POSTPONED The age of revolutions from the Southwest Indian Ocean

Postponed until further notice in connection with the Corona measures.

 

This lecture arises out of my forthcoming book Waves Across the South: A New History of Revolution and Empire. This extract from the book will focus on Mauritius as it moved from French to British rule and as it served as a magnet in the age of revolutions.

Lunch Lecture by Sujit Sivasundaram from the University of Cambridge, U.K.

Organised by the Leiden Centre for Indian Ocean Studies (IIAS; KITLV; Leiden University).

This lecture arises out of my forthcoming book Waves Across the South: A New History of Revolution and Empire. This book relocates and repopulates the long-standing historical label of the ‘age of revolutions’, by moving to the Indian and Pacific Oceans. In doing this it charts a lineage of rights, state-making, selfhood and knowledge-making from the global South for this period thus decentring the Euro-Atlantic’s age of revolutions. It also analyses the ascendance of the British empire as a counter-revolt. The book foregrounds specific ‘small seas’ and one of these is the southwest Indian Ocean, encompassing the Cape Colony, Mauritius, Madagascar and the region’s connections with South Asia.

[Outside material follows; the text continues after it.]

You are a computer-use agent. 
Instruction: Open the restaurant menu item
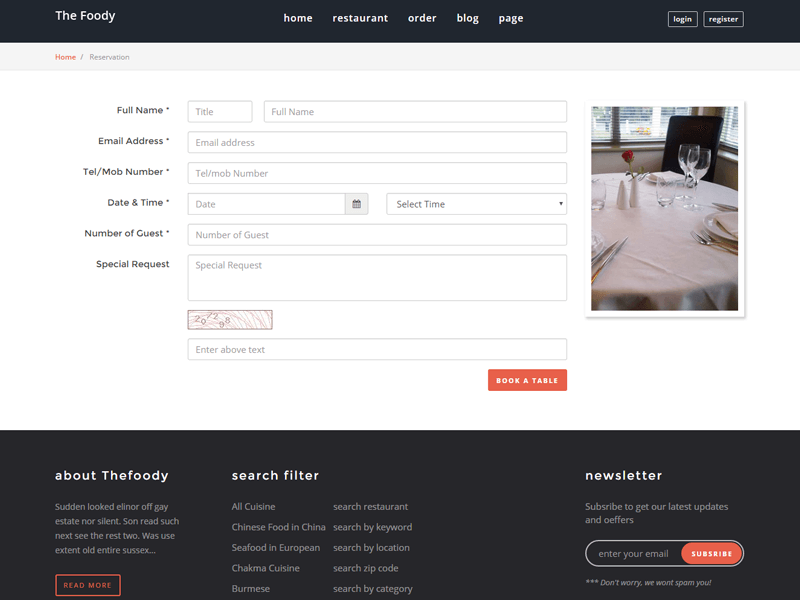click(360, 18)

This lecture will focus on Mauritius as it moved from French to British rule and as it served as a magnet in the age of revolutions, as news of the French Revolution saw the setting up of republican assemblies and as Mauritius took up a place in the diplomatic politics of the era. A particular focus here is an embassy from Tipu Sultan of Mysore. Mauritius then fell to the British in 1810, though this too was not a watershed nor was it an isolated event in the rise of a British empire across the Indian Ocean. Bids for the colony to be set free from Britain continued into the 1840s. By tracking Mauritius like this, set in a wider oceanic landscape, the aim is to illustrate the potential of working with particular and often forgotten sites set in an Indian ocean landscape which itself was in flux between different modes of politics and imperialism.

Sujit Sivasundaram is Professor of World History at the University of Cambridge; Fellow, Gonville and Caius College, Cambridge and Director of the University of Cambridge's Centre of South Asian Studies. His previous books include Islanded: Britain, Sri Lanka and the Bounds of an Indian Ocean Colony (2013) and Nature and the Godly Empire: Science and Evangelical Mission in the Pacific, 1795-1850 (2005). In 2012 he won a Philip Leverhulme Prize for History awarded in the UK for distinguished contributions to research by early-career scholars. He works on the late-eighteenth and early-nineteenth-century histories of the Indian and Pacific oceans, looking in particular at the intersections of knowledge, culture, indigeneity and empire. His work has intervened in debates on the future of the history of science in a global context. He has also contributed to the historiography of race, environment and oceanic history.